A sermon preached for the congregation
at Eliot Unitarian Chapel in St. Louis, MO
By Susan Maginn, Intern Minister
On April 4, 2004

The following text was transcribed from a tape recording of the sermon. Susan Maginn does not write her sermons, but rather speaks from an outline.

As many of you know there was a service here on March 27th. [See Gay Marriage Ceremony.] Lesley Proud and Sally Nelson were married here. Their wedding was a beautiful celebration of the 15 years they have spent together, the two sons that they have raised and the business that they started together. For those of you that were here, you know that it was a beautiful and very powerful service. The balcony was full of press people.

After the service we went out into this glorious spring day and I was able to watch Lesley and Sally as they addressed the press.
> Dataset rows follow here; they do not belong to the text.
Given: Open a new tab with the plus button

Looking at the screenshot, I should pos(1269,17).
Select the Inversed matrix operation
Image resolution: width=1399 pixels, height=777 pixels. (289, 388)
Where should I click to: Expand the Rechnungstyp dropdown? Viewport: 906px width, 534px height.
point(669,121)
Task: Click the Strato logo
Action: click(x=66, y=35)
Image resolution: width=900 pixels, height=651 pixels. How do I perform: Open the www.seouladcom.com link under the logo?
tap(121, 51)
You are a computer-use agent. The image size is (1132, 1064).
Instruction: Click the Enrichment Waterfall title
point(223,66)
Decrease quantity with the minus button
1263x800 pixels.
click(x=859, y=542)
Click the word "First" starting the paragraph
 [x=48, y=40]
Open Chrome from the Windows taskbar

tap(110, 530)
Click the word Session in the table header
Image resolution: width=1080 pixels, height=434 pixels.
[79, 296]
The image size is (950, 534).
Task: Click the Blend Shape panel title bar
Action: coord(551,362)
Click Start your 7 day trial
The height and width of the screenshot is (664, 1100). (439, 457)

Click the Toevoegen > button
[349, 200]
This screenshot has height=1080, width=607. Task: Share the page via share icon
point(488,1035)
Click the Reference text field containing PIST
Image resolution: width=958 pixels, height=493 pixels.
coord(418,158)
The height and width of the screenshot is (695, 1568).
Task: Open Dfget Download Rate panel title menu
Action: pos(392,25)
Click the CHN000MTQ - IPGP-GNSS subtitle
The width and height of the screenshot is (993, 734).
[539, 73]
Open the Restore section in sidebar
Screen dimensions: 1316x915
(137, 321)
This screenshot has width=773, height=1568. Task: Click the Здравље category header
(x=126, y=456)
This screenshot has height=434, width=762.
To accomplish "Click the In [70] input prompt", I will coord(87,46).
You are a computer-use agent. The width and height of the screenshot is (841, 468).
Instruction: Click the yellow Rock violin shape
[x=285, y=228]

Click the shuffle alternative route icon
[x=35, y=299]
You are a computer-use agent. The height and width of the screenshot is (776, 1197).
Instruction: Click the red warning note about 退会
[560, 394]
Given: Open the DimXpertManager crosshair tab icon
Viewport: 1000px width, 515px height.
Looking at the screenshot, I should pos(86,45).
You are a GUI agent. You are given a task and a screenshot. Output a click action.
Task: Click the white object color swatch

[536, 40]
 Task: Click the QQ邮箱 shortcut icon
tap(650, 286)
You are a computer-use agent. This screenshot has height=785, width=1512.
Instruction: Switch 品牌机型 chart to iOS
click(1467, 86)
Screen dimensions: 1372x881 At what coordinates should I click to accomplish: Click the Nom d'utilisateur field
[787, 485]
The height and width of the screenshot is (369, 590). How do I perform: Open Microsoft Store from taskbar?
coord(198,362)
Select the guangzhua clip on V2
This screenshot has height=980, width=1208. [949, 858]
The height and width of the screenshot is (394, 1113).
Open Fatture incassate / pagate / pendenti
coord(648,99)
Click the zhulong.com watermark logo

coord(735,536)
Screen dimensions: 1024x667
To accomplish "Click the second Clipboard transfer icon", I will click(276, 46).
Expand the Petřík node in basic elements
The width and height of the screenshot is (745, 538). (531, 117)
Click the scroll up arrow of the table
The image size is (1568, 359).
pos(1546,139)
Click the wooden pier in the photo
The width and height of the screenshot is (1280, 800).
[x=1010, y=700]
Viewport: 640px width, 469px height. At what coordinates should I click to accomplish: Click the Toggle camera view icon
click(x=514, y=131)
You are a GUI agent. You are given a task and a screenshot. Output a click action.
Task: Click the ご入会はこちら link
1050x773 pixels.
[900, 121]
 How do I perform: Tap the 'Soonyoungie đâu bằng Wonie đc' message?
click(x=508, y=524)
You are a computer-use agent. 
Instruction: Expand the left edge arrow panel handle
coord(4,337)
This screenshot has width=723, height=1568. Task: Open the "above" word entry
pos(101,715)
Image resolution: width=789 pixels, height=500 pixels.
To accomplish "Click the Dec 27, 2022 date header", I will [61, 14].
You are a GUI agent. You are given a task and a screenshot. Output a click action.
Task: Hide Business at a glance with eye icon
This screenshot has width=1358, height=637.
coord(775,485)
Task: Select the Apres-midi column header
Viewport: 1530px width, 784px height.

They were surrounded by cameras and microphones and one woman said, "You know that the Missouri House of Representatives is about to pass something that will allow the state to vote in November on whether to put an amendment in the constitution to ban same-sex marriages. What do you think about that?" And Lesley said, "I just wish that people were not so afraid of things that they do not understand." And that just really stuck with me. They handled the press beautifully.

I was also really proud of the press for not making a spectacle of this but really asking questions that were respectful of Lesley and Sally. I am also very proud of Daniel for taking the risk that he did to do this service. We knew that there was the possibility of him being charged, possibly being in jail for up to 15 days and paying a fine. Fortunately, none of that happened, but that was a risk that he had to be willing to face when he did that service.

Since last week, I have been re-reading some of Martin Luther King's writings on non-violent direct action. And he defines non-violent direct action as something that dramatizes an issue so that it cannot be ignored. It does not create tension - the event itself does not create tension, but rather, it brings to the surface tension that already exists. One who dramatizes this issue does so openly and lovingly. And I think we can all be proud that Daniel led a service that really did live up to that last week.

It was an act of disobedience in that we signed an affidavit saying that Daniel believes that this wedding should be considered legal. And then on Monday he took it to the courthouse and went to the Bureau of Marriage Licenses and asked to submit this as a marriage license, knowing full well that they would say 'No', which they did. And he went up to the Recorder of Deeds and filed it successfully.

Now I was notified a couple days ago that St. Charles County was appalled that Daniel was able to file this affidavit. The commissioner said that they would never allow that. Well, basically an affidavit is just the filing of an opinion. So I have been considering what we can do next. I would love to see a consistent flow of affidavits in St. Louis County and perhaps to St. Charles County to see how that goes. And I have begun to think of what could be done in the future, to continue this effort.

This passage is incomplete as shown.